Call player 1 $A$, and has a probability of winning $a = 0.75$
Call player 2 $B$, and has a probability of winning $b = 0.86$
Now, the recurrences for winning in exactly $n$ steps:
\begin{align*}
P_A\left(n\right) &= \sum_{i=1}^{10} \left(1-a\right)a^{i-1}P\left(n-i\right) \\
P_A\left(10\right) &= a^{10} \\
P_A\left(k\right) &= a^{10}\left(1-a\right)\hspace{20pt}\text{for $k=11\ldots 20$}
\end{align*}
and
\begin{align*}
P_B\left(n\right) &= \sum_{i=1}^{12} \left(1-b\right)b^{i-1}P\left(n-i\right) \\
P_B\left(12\right) &= b^{12} \\
P_B\left(k\right) &= b^{12}\left(1-b\right)\hspace{20pt}\text{for $k=13\ldots 24$}
\end{align*}
Hence, the probability of a draw is:
\begin{align*}
\mathbb{P}\left(\text{Draw}\right) &= \sum_{n=10}^{\infty} P_A\left(n\right)\cdot P_B\left(n\right) \\
&\approx 0.0108907854748
\end{align*}
Probability that $A$ wins is:
\begin{align*}
\mathbb{P}\left(A<B\right) &= \sum_{k=10}^{\infty} P_A\left(n=k\right)\cdot P_B\left(n>k\right) \\
&\approx 0.328106229131
\end{align*}
Probability that $B$ wins is:
\begin{align*}
\mathbb{P}\left(A>B\right) &= 1- 0.328106229131 - 0.0108907854748 \\
&= 0.6610029853942
\end{align*}
The probabilities $P_A(n)$ and $P_B(n)$ have the following probability generating functions, which can be obtained from a markov chain, or from the recurrences.

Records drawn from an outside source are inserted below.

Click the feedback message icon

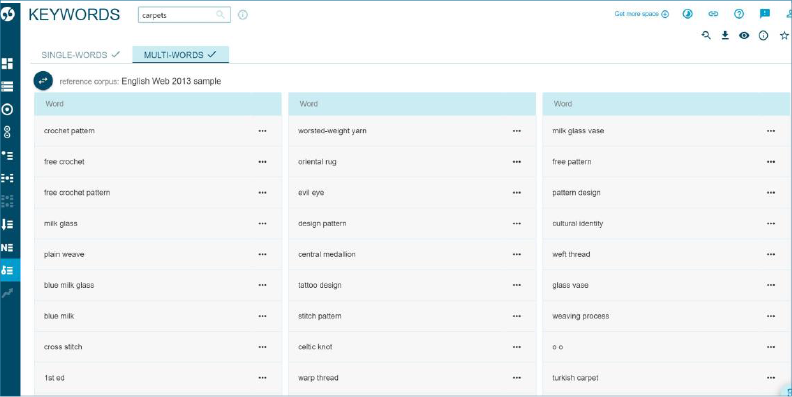765,14
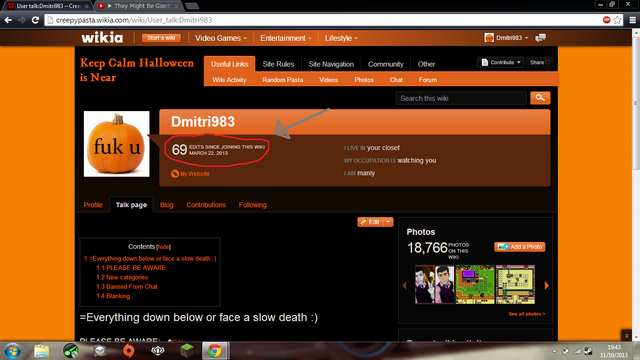
Task: Hide the Contents table
Action: pos(163,247)
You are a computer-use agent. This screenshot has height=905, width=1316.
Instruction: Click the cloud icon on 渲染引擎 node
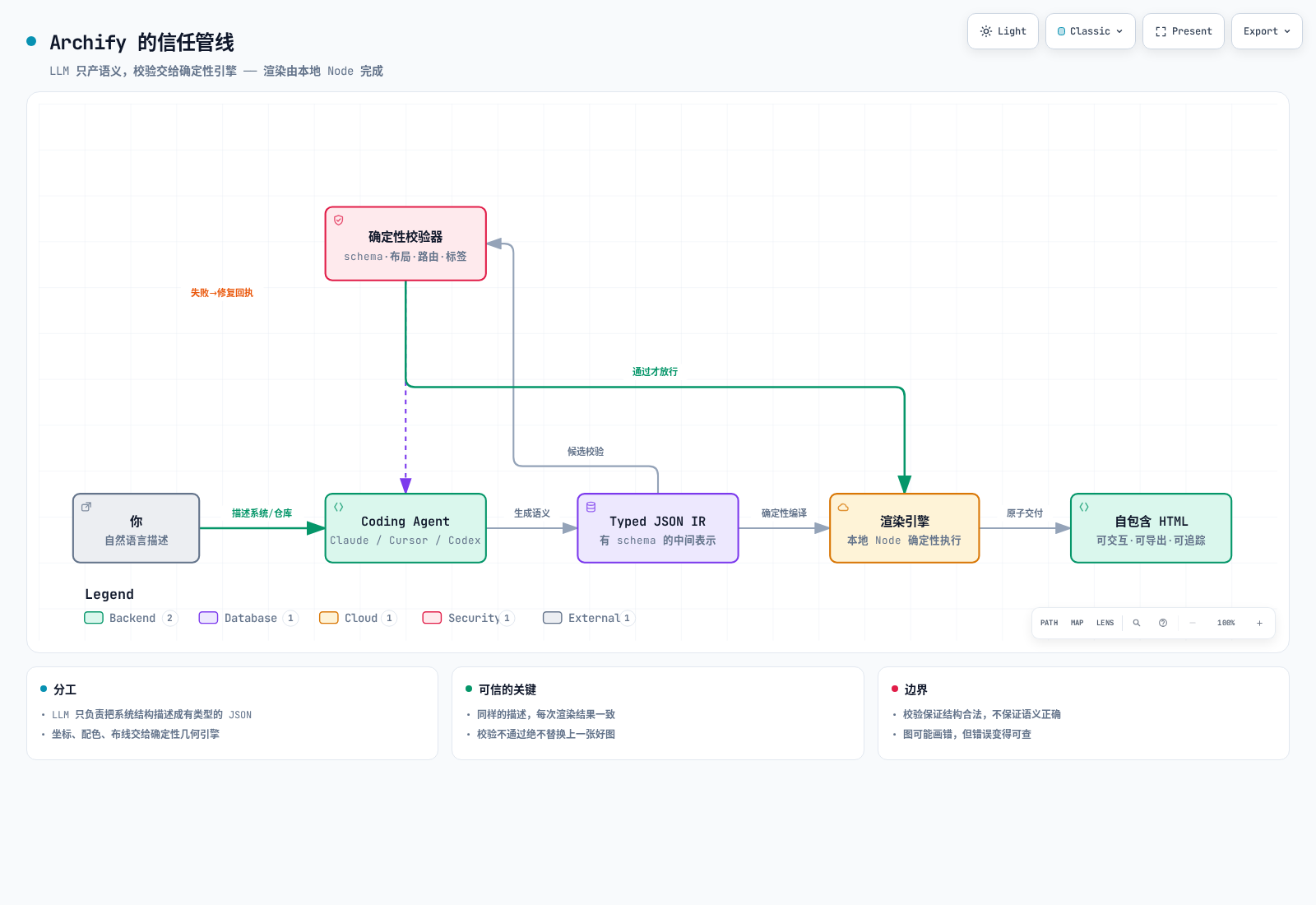tap(843, 507)
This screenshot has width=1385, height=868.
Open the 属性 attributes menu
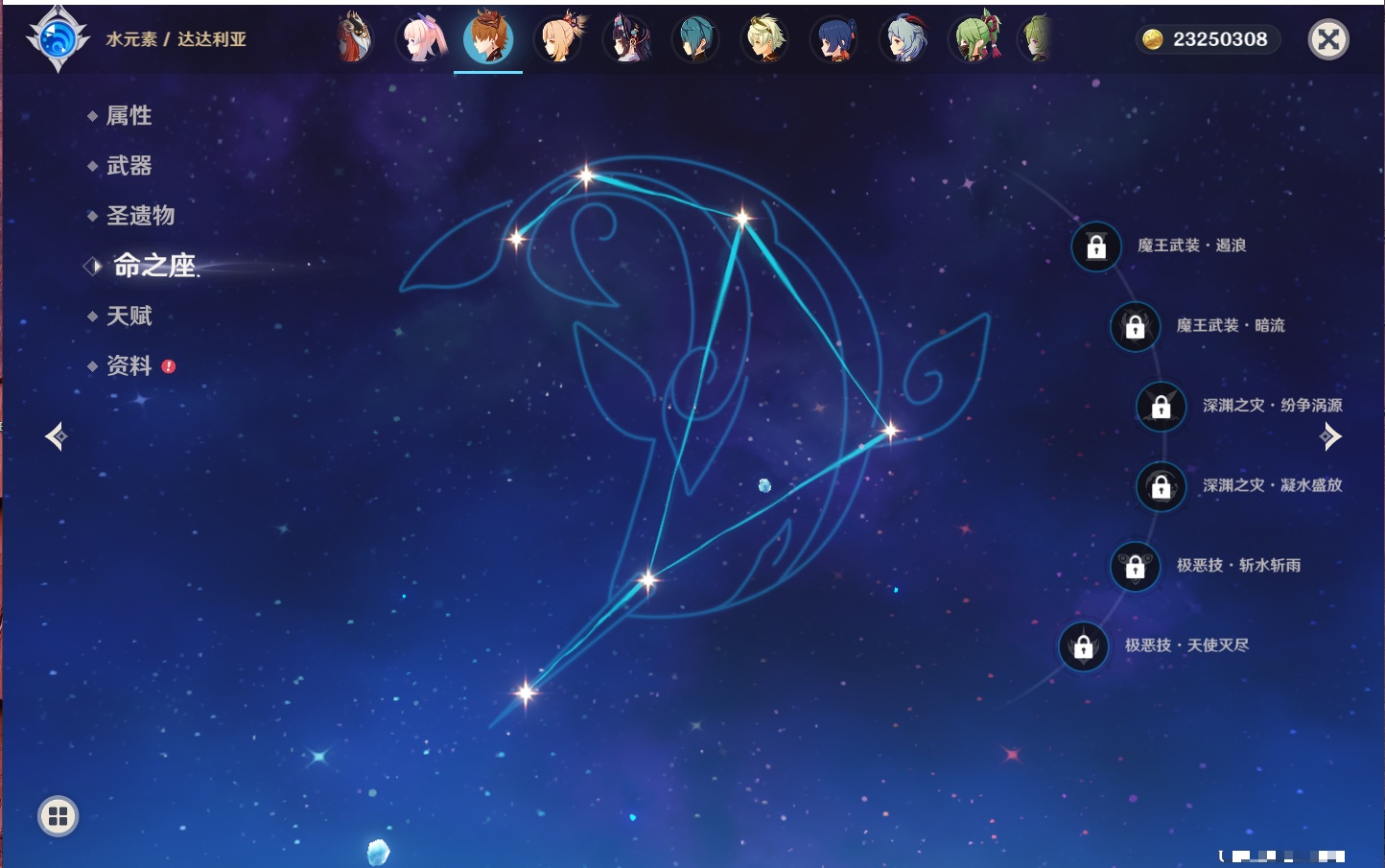tap(129, 116)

They were used for calculating the above probabilities:
\begin{align*}
G_A\left(x\right) &= \frac{a^{10} x^{10}}{{\left(a^{10} - a^{9}\right)} x^{10} + {\left(a^{9} - a^{8}\right)} x^{9} + {\left(a^{8} - a^{7}\right)} x^{8} + {\left(a^{7} - a^{6}\right)} x^{7} + {\left(a^{6} - a^{5}\right)} x^{6} + {\left(a^{5} - a^{4}\right)} x^{5} + {\left(a^{4} - a^{3}\right)} x^{4} + {\left(a^{3} - a^{2}\right)} x^{3} + {\left(a^{2} - a\right)} x^{2} + {\left(a - 1\right)} x + 1} \\
G_B\left(x\right) &= \frac{b^{12} x^{12}}{{\left(b^{12} - b^{11}\right)} x^{12} + {\left(b^{11} - b^{10}\right)} x^{11} + {\left(b^{10} - b^{9}\right)} x^{10} + {\left(b^{9} - b^{8}\right)} x^{9} + {\left(b^{8} - b^{7}\right)} x^{8} + {\left(b^{7} - b^{6}\right)} x^{7} + {\left(b^{6} - b^{5}\right)} x^{6} + {\left(b^{5} - b^{4}\right)} x^{5} + {\left(b^{4} - b^{3}\right)} x^{4} + {\left(b^{3} - b^{2}\right)} x^{3} + {\left(b^{2} - b\right)} x^{2} + {\left(b - 1\right)} x + 1}
\end{align*}
If you want an exact solution and have enough patience, proceed as described in the similar problem here.
Update
Alright, here are the exact values!
Building the simultaneous equations as described in that linked answer, we will end up with 120 equations of 120 variables.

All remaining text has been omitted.